This is on my to look at list but I'm pretty busy following last week's face to face and I've a huge pile of other stuff to look at.

@beldmit, I have difficulty believing that strndup/free is the culprit. Locking is more likely as @richsalz reported. 3.1 should have improved things in this regard by avoiding the more egregious locking problems. I'm hopeful but I cannot say if any others remain at this point. Time will tell.

However, I'm not certain that locking fixes alone will be sufficient. @richsalz's code directly encounters one of the known problems: decoders are slower in 3.0 due to the provider architecture. We need to be able to support a provider loading a key in a format that libcrypto doesn't know about and this means multiple parsing attempts. There simply isn't any other option. That doesn't mean we can't streamline things further -- we intend to look more deeply into this but contractor time is a limited resource and there are many other priorities. Rest assured that performance is definitely on the backlog and is important to the project.

As for MSQUIC, there is a quick (sic) win available by refactoring the QUIC code to not create a new SSL_CTX on every connection. Doing this in 1.1.1 is a moderately heavy operation, doing it in 3.0 is quite a bit heavier. I suspect that avoiding this will improve things significantly, both for 1.1.1 and 3.0/3.1. Unfortunately, I do not see myself getting time to contribute such a patch to MSQUIC any time soon.

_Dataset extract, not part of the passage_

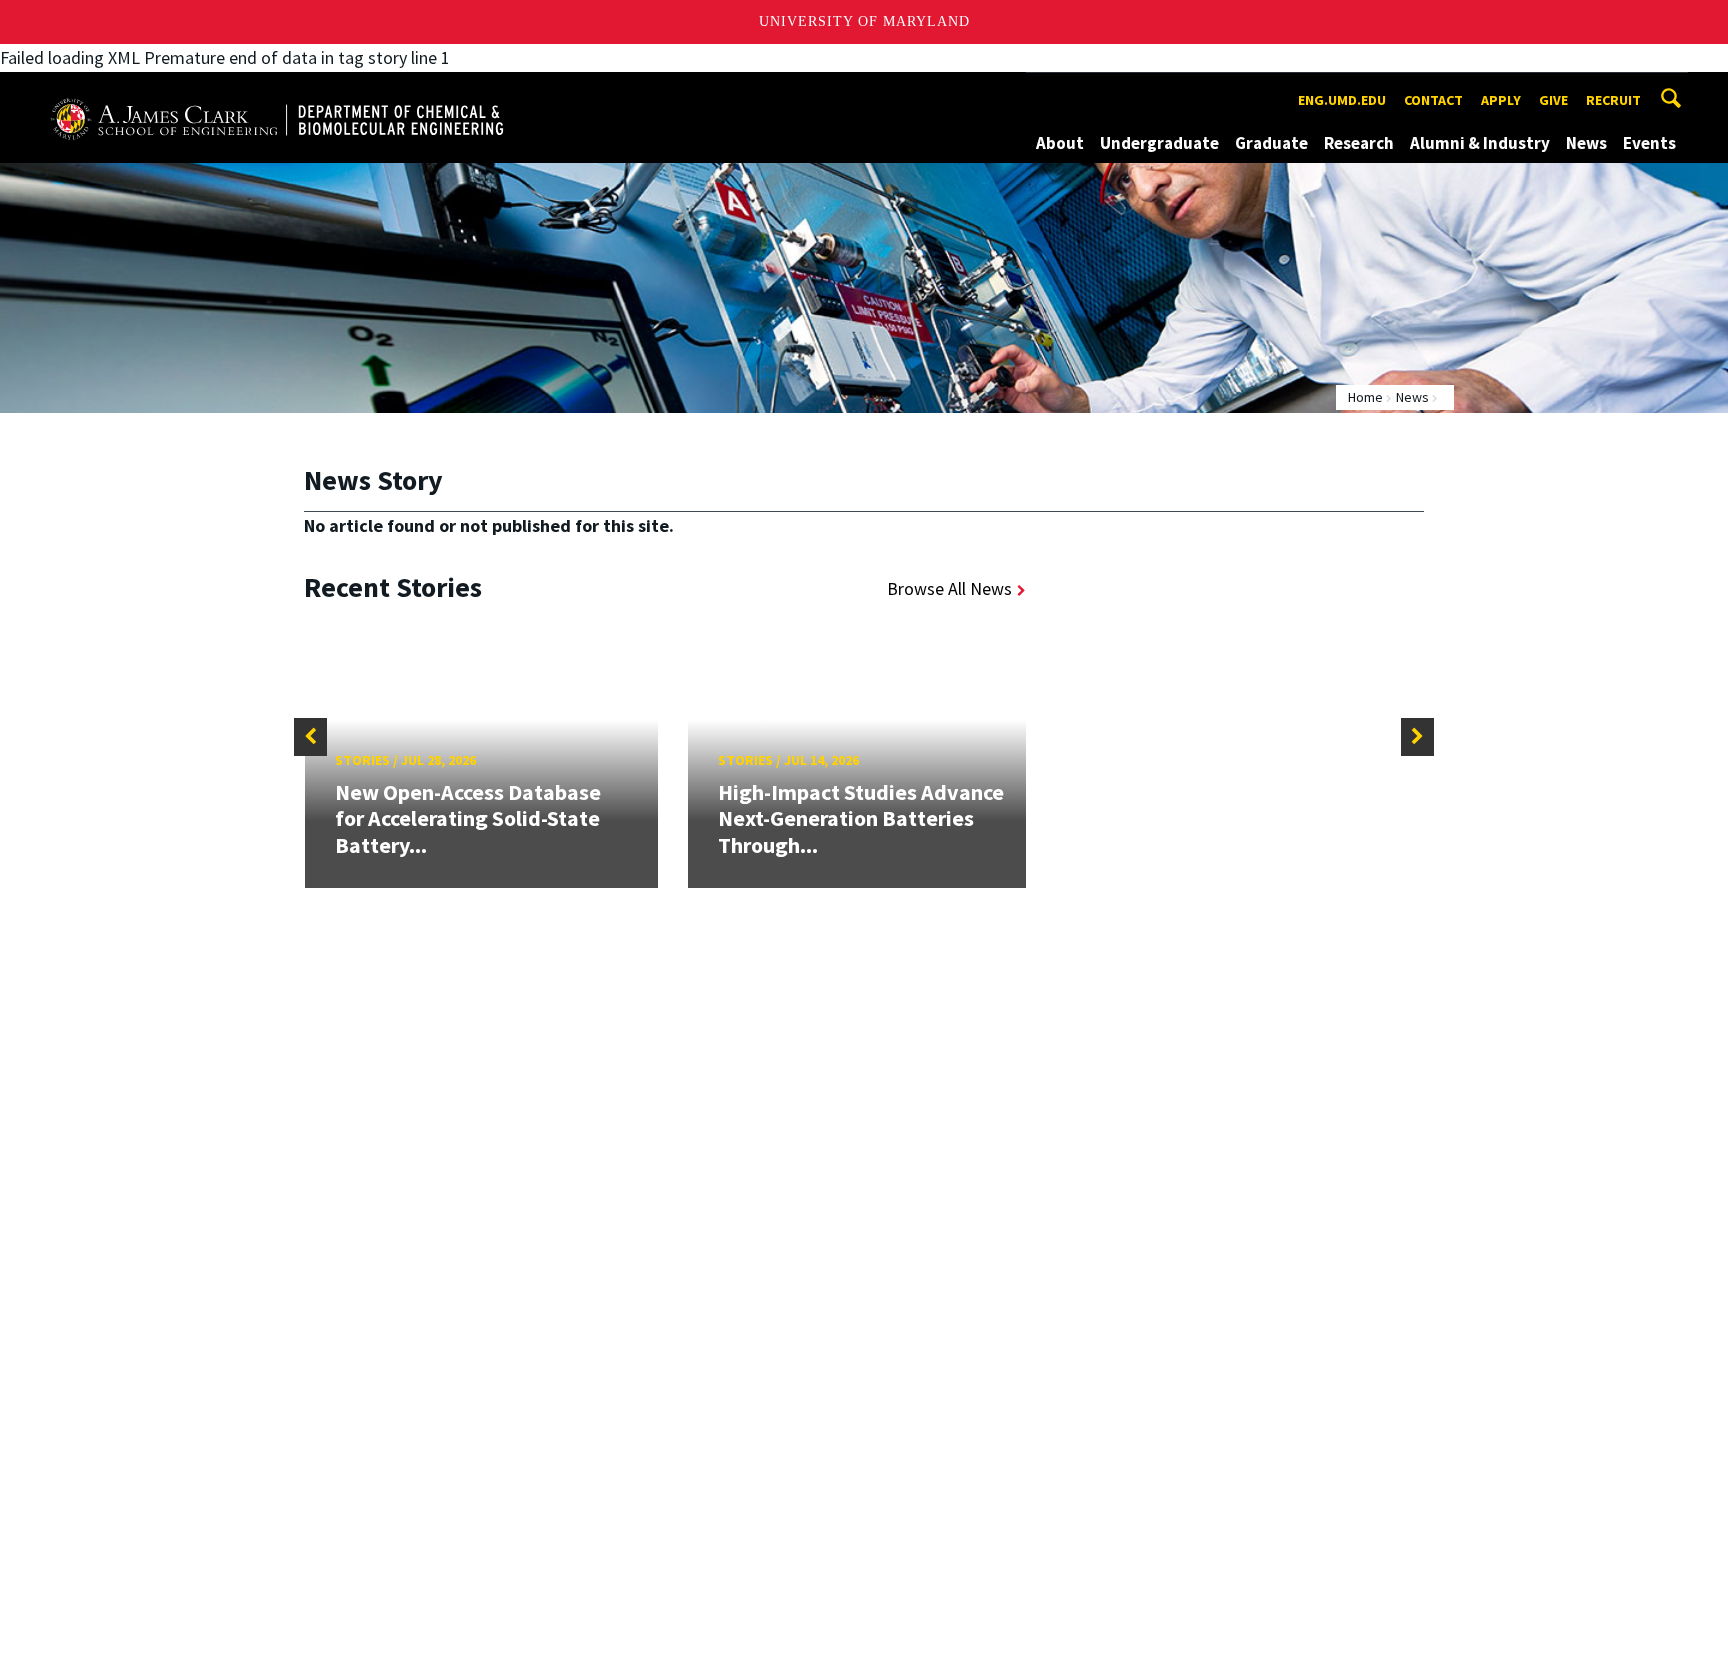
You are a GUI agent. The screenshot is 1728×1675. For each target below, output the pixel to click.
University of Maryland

Volunteers who can contribute such changes are welcomed of course.

paulidale avatar Feb 20 '23 05:02 paulidale

Yes, long-term run shows that strdup/free are not tge culprit. I'll attach the callgrind results later

beldmit avatar Feb 20 '23 07:02 beldmit

callgrind.out.655458.txt What looks strange to me is 153 millions of call to ossl_decoder_fast_is_a with 20% of overal time (with descendants).

beldmit avatar Feb 20 '23 08:02 beldmit

We need to be able to support a provider loading a key in a format that libcrypto doesn't know about and this means multiple parsing attempts. T

The project went too far. In order to support things that aren't currently available, the project is hurting -- a lot -- current users. That is the wrong trade-off. (This kind of "make it flexible, we can't see future needs" has been an endemic problem in OpenSSL code since the beginning, going back to SSLeay.)

@nibanks you might want to take a look at Pauli's suggestions above. My feeling, however, is that "quite a bit heavier" for flexibility that nobody can currently use is a mistake.

richsalz avatar Feb 20 '23 13:02 richsalz

cc @wfurt to possibly help here

Perf with 3.0 is really a huge issue with MsQuic and I'm not sure we can really adopt it seriously as is. We can't just artificially work around things just for the sake of making a perf test look good. We need to make sure to exercise real world scenarios.

nibanks avatar Feb 20 '23 13:02 nibanks

Dear @nibanks I'd split things apart.

  1. The redesign to provider causes significant slowdown in some specific areas. It's a problem to be solved on OpenSSL level for corner cases or in general.

  2. The architectural difference between 1.1.1 and 3.0 series is significant itself. So the approaches worked well for 1.1.1 should be reconsidered for 3.0. @paulidale provided a totally relevant recommendation and ignoring it looks like a suboptimal decision to me.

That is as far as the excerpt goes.